Back to Basics: How to Make GheeRead Now
"Ghee is a class of clarified butter that originated in ancient India and is commonly used in South Asian cuisines, traditional medicine, and religious rituals." -Wikipedia
In today's world there are a lot of people who cannot tolerate dairy, myself included. One of the good things about ghee is that, when it is prepared correctly, the milk proteins are removed. This means that many people who cannot tolerate butter can tolerate ghee. Basically, it is the best of both worlds: the benefits (and taste!) of butter without the casein and proteins that you may react to.
You can find ghee in the store:
... but I suggest you make it yourself if you have lactose intolerance as I have found that it is very easy and a lot more of the milk proteins seem to be removed when I make it myself than when I purchase it at the store. The exception to this would have to be Tin Star Food's ghee. I have heard awesome things about their ghee from people who do not tolerate dairy well. This isn't to say that other brands' ghee isn't great, I just haven't tried it so I don't want to speak to it. The brand of ghee you see above ended up making me decide to stop being lazy and make some ghee at home again. That's good for you guys though because you can now see how I make it!
1. Place butter in sauce pan over low heat. I couldn't find grass-fed unsalted butter so I am using a salted variation.
2. Check on butter regularly over the next 2-3 hours, stirring as necessary. It does take a long time to make but you don't have to stand over it the whole time. I often put it on and then go clean my house or do homework, checking on it about every 20-30 minutes.
3. When you see the milk solids have settled to the bottom and begun to brown so your liquid butter has become golden in color it is time to remove it from the heat. When it gets close to this point though I suggest you stick close to your pot to make sure you only slightly brown the solids verses burning them. I should have left this batch on the stove for a few more minutes so that the milk solids would brown a bit more but I was running behind. It still came out beautifully though.
4. Strain the liquid through cheesecloth into a non-plastic container (I have melted a plastic one before... oh the mess!). The milk solids will remain in the cheesecloth while your ghee will strain through the mesh to the container beneath.
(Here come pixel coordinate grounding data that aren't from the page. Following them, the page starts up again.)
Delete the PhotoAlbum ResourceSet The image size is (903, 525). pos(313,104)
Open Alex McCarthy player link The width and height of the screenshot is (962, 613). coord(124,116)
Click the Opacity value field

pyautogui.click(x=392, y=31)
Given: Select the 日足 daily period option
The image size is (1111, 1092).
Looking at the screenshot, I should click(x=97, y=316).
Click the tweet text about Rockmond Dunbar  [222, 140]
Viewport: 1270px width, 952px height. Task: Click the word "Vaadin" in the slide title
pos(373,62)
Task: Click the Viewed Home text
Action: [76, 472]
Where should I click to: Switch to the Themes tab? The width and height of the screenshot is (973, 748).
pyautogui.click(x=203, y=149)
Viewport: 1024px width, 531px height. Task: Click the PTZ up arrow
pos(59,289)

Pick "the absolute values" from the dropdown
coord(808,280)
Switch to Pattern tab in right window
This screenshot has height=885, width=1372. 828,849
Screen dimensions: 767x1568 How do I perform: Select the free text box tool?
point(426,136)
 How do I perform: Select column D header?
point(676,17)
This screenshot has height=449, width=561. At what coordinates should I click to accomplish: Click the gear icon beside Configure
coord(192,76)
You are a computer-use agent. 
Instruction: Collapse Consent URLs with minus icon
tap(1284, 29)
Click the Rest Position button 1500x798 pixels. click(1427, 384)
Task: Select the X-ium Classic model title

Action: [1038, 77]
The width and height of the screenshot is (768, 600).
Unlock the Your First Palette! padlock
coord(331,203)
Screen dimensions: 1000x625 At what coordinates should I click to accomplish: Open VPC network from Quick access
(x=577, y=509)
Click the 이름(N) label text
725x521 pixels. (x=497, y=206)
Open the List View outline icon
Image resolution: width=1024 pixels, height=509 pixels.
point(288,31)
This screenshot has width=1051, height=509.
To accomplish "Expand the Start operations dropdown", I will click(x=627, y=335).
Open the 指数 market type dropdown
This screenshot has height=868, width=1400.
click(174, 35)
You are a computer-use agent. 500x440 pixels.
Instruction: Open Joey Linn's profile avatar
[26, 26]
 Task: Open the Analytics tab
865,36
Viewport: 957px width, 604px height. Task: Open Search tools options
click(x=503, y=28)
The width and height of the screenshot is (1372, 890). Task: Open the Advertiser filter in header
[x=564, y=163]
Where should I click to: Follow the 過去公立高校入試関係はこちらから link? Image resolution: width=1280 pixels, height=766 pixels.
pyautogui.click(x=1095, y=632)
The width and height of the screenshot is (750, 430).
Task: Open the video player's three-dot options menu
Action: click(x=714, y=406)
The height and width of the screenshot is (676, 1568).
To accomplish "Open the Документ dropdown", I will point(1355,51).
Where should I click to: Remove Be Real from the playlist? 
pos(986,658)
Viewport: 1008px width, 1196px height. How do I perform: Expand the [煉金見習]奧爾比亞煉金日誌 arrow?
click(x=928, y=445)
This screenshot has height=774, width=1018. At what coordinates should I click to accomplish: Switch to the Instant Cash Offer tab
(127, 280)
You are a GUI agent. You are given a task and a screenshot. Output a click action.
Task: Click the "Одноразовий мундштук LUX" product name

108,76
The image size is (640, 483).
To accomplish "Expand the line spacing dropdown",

5. Place your ghee in a container. If it has been prepared properly you won't need to refrigerate it and it will last for months.
The unrefrigerated ghee is on the left but if you do store it in the fridge it will look like you see on the right.
One thing to understand about ghee is that the flavor is more intense than the butter you started with. I would suggest adding a little at a time to your dish when first learning to cook with ghee for this reason. Another, awesome, thing to know is that the smoke point is incredibly high so it is great for high heat cooking like sautes and stir fries! I have heard it said that 'you flavor with it like butter but cook with it like oil' and I find that to be fairly accurate but I tend to use less ghee than butter when flavoring with it due to my personal preferences on taste.